Fatty the 4HoL dragon.

With those short little front legs I could just picture how if it were actually on the ground it'd have its fat ol' rumpus in the air and it was just too cute for me to not draw.


----------



## Spoon

*Re: Alraune sometimes draws*

Your artwork is especially adorable and I love how precise your lines are. <3~

 On you as an engineer, I particularly like how you pose the engineer. The reflective shading is excellently placed, as well. However, the camera's perspective seems a little off. Also, her right arm (on our left) is dangerously pointy. D: I adore how you outlined the engineer here, especially her clothing folds. Her hands look adorable and well shaped, although I'm lame and don't like the lack of a fifth finger. The colors are vivid and match well together. I'd love to see you use more shades in your coloring, if you wouldn't mind. I adore that orange electric plug, as well. :3


----------



## Aisling

*Re: Alraune sometimes draws*

Thanks!

The Engineer picture's from around last year or so. I'm glad you think the highlights look okay- I didn't have a white gel pen last year so that was white paint I put on with a pencil. :x Some of my more important colors have dried out since then, I really need to restock on my copics and color stuff again. :< I need to experiment more with layering colors and such too. I get kinda anxious with copics because they're somewhat irreversible. Dry media's usually a little easier to fix, along with digital colors...


----------



## Aisling

*Re: Alraune sometimes draws*






We started a watercolor unit in IB art today and this is all I got done. herp

I now have a tumblr for if you like tumblr and blogs


----------



## Aisling

*Re: Alraune sometimes draws*






More watercolor funtime! I had more time to paint this one so it actually looks like something this time.


----------



## Spoon

*Re: Alraune sometimes draws*



Alraune said:


> Thanks!
> 
> The Engineer picture's from around last year or so. I'm glad you think the highlights look okay- I didn't have a white gel pen last year so that was white paint I put on with a pencil. :x Some of my more important colors have dried out since then, I really need to restock on my copics and color stuff again. :< I need to experiment more with layering colors and such too. I get kinda anxious with copics because they're somewhat irreversible. Dry media's usually a little easier to fix, along with digital colors...
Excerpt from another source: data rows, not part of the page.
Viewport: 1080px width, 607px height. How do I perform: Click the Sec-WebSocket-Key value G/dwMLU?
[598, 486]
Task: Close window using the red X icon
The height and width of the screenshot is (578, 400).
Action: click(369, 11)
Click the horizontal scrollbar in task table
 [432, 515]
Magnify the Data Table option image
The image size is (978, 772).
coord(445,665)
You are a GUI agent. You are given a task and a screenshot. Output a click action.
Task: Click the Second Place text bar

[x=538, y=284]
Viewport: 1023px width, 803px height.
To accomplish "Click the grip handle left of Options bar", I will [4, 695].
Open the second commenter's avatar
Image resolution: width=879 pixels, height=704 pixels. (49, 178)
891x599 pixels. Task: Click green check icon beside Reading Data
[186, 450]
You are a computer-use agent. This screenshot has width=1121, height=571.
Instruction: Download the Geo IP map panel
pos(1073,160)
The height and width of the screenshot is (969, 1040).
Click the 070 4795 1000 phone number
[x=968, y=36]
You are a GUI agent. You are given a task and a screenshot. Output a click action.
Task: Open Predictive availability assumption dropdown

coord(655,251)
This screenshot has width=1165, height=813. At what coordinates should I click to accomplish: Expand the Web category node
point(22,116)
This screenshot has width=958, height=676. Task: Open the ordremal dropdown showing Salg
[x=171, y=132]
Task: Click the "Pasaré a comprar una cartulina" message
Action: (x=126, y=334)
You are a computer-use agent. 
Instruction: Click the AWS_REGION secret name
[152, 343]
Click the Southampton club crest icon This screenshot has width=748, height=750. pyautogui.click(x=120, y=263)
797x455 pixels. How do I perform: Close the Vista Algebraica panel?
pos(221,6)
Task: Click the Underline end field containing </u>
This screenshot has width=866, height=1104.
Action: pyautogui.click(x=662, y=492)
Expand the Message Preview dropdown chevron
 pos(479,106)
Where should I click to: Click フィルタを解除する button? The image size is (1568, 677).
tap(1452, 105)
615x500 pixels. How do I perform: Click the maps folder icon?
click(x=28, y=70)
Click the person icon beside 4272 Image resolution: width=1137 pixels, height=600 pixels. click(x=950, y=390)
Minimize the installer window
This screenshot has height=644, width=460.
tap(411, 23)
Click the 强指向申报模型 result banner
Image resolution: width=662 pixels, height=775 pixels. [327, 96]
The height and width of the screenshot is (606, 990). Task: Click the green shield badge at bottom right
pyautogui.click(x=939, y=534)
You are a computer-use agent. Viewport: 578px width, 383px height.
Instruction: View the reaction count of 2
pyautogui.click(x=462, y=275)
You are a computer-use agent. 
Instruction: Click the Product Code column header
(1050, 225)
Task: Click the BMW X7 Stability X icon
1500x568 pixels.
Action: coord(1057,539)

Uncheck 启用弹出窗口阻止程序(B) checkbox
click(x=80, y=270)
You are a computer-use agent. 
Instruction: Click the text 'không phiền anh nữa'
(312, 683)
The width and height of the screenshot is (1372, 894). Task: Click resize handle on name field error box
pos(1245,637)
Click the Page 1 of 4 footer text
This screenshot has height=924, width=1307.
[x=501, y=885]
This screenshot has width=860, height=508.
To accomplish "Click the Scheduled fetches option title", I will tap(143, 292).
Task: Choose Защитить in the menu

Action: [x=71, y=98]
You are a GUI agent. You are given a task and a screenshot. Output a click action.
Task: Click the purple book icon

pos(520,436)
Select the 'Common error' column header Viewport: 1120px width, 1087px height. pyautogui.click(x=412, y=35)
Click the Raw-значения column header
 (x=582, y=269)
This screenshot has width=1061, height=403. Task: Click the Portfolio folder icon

 Besides messing around with a two different friends' copics, I haven't really used them. So, I'm not quite sure if you could layer one color to add shading or if you would have to use another color. Regardless, you might try using a test paper to experiment with your copics before you apply it to your picture if you're feeling uncomfortable about it. It'd be great to see you restock on your coloring art supplies, because you use them quite nicely. Also, I didn't notice that you used paint for the highlights on the engineer, but it worked quite nicely.

 On another note, both of those watercolor pieces look soothing and simple, like an adorable greeting card. I especially like the colors you choose one the blue one and I love the splatter effect above the trees.


----------



## Thorne

*Re: Alraune sometimes draws*



Alraune said:


> Henry Hatsworth fanart Cole as an adult still dressed as Weasleby


This is beautiful.

_Thank you_ for drawing that.


----------



## Mai

*Re: Alraune sometimes draws*

I love the tabunne and the watercolors, which are especially awesome because I_ cannot _do those. The silver brawl lucario is good too, I like the spotty-ness on it.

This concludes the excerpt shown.